— Start —

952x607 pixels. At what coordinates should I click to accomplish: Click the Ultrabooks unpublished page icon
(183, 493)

— End —
— Start —

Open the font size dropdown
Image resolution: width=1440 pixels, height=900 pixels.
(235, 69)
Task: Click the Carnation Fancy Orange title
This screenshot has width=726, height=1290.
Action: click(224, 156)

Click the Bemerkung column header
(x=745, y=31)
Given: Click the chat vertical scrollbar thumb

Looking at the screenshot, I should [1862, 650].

— End —

**WORK TO COMPLETE**: Quote the lines from the one containing "Click the Bemerkung column header" through the one containing "Looking at the", including both of those lines.

**THE REPLY**:
Click the Bemerkung column header
(x=745, y=31)
Given: Click the chat vertical scrollbar thumb

Looking at the screenshot, I should [1862, 650].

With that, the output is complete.